|[2 earlier articles]|
|Re: How many vector registers are useful? firstname.lastname@example.org (1993-01-26)|
|Re How many vector registers are useful? email@example.com (1993-01-26)|
|Re: How many vector registers are useful? firstname.lastname@example.org (1993-01-26)|
|Re: How many vector registers are useful? email@example.com (1993-01-27)|
|Re: How many vector registers are useful? firstname.lastname@example.org (1993-01-27)|
|Re: How many vector registers are useful? email@example.com (1993-01-28)|
|Re: How many vector registers are useful? firstname.lastname@example.org (1993-01-29)|
|Re: How many vector registers are useful? email@example.com (1993-01-30)|
|Re: How many vector registers are useful? firstname.lastname@example.org (1993-02-01)|
|From:||email@example.com (Sanjay Krishnamurthy)|
|Date:||Fri, 29 Jan 1993 00:17:16 GMT|
Here are some references relevant to the topic. Perhaps the
most relevant one is:
"Vector Register Allocation" -Randy Allen and Ken Kennedy
Rice University Tech. Report COMP TR86-45.
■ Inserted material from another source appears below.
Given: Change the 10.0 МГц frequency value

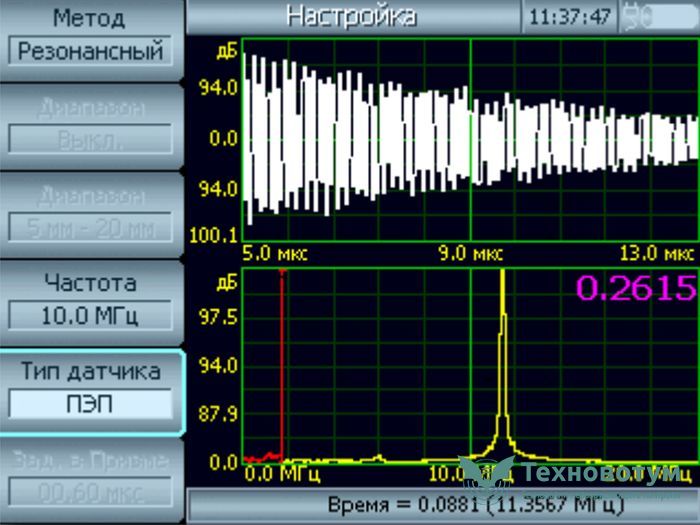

It appeared in a recent issue of IEEE Trans. on Computers. It describes
in great detail loop transformations for enhancing vector register reuse.
The basic idea behind vector register allocation-that of exploiting true
and input dependences with constant thresholds, is also presented. All the
examples that various folks have presented on the net these past few days
can be handled by these compiler techniques. But the scope of vector
register allocation is a loop nest. And in linear algebra codes, one often
needs to consider both control flow issues and allocation across multiple
nests. One can sort of look at a single loop nest as a basic block. So,
the report gives compiler techniques for register allocation within basic
blocks. In order to go beyond basic blocks, one needs to extend dataflow
techniques to handle array sections (as simple sections maybe...)
But the problem gets more interesting when scheduling issues are also
considered. As in:
"Vector Register Design for Polycyclic Vector Scheduling"
-William Mangione-Smith, Santosh G. Abraham and Edward
Davidson, ASPLOS-IV, 1991.
or in: "Compile-Time Optimization of Memory and Register Usage on the
Cray-2" -C. Eisenbeis, W. Jalby and A. Lichnewsky, Second Workshop on
Languages and Compilers, Urbana-Illinois, 1989.
I think a more comprehensive version appeared in the Journal of
Both the papers deal with software pipelining issues and their impact on
vector register usage. But one could use a variation of traditional
unrolling too to enhance scheduling opportunities. For instance,
A(1:N) = B(1:N) + C(1:N)
could be turned into
A(1:N/2) = B(1:N/2) + C(1:N/2)
A(N/2+1:N) = B(N/2+1:N) + C(N/2+1:N)
and vector loads/stores could be overlapped with other vector operations.
So, the familiar scalar problem of deciding the profitablility of
unrolling v/s software pipelining exists in vector code too.
-Sanjay M. Krishnamurthy
RISC Compiler Group
Cray Research Inc.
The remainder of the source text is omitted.